▶ **Task requirements**: Transcribe every record without leaving anything out or changing a word.

▶ **Data extract**:
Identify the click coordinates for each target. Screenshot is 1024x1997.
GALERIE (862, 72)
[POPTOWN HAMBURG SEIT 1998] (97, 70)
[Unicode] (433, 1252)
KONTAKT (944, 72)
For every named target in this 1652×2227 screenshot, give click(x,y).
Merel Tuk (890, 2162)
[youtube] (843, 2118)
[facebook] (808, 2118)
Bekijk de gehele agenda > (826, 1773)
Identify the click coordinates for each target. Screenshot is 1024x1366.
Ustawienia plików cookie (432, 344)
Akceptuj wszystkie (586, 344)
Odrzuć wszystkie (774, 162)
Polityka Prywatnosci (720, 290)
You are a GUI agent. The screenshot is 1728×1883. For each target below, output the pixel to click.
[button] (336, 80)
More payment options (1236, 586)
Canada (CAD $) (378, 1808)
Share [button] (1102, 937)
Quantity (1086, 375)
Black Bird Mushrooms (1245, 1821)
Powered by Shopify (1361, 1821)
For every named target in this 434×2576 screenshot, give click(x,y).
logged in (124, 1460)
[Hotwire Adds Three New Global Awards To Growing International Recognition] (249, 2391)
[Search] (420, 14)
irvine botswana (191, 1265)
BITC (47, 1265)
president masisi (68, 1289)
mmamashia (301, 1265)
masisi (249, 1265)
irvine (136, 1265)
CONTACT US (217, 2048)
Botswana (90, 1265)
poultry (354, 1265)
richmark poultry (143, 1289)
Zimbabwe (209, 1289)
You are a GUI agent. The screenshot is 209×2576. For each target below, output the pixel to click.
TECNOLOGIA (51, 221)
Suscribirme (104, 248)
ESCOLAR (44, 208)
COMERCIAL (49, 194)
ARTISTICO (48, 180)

▶ **Exercise output**:
Identify the click coordinates for each target. Screenshot is 1024x1997.
GALERIE (862, 72)
[POPTOWN HAMBURG SEIT 1998] (97, 70)
[Unicode] (433, 1252)
KONTAKT (944, 72)
For every named target in this 1652×2227 screenshot, give click(x,y).
Merel Tuk (890, 2162)
[youtube] (843, 2118)
[facebook] (808, 2118)
Bekijk de gehele agenda > (826, 1773)
Identify the click coordinates for each target. Screenshot is 1024x1366.
Ustawienia plików cookie (432, 344)
Akceptuj wszystkie (586, 344)
Odrzuć wszystkie (774, 162)
Polityka Prywatnosci (720, 290)
You are a GUI agent. The screenshot is 1728×1883. For each target below, output the pixel to click.
[button] (336, 80)
More payment options (1236, 586)
Canada (CAD $) (378, 1808)
Share [button] (1102, 937)
Quantity (1086, 375)
Black Bird Mushrooms (1245, 1821)
Powered by Shopify (1361, 1821)
For every named target in this 434×2576 screenshot, give click(x,y).
logged in (124, 1460)
[Hotwire Adds Three New Global Awards To Growing International Recognition] (249, 2391)
[Search] (420, 14)
irvine botswana (191, 1265)
BITC (47, 1265)
president masisi (68, 1289)
mmamashia (301, 1265)
masisi (249, 1265)
irvine (136, 1265)
CONTACT US (217, 2048)
Botswana (90, 1265)
poultry (354, 1265)
richmark poultry (143, 1289)
Zimbabwe (209, 1289)
You are a GUI agent. The screenshot is 209×2576. For each target below, output the pixel to click.
TECNOLOGIA (51, 221)
Suscribirme (104, 248)
ESCOLAR (44, 208)
COMERCIAL (49, 194)
ARTISTICO (48, 180)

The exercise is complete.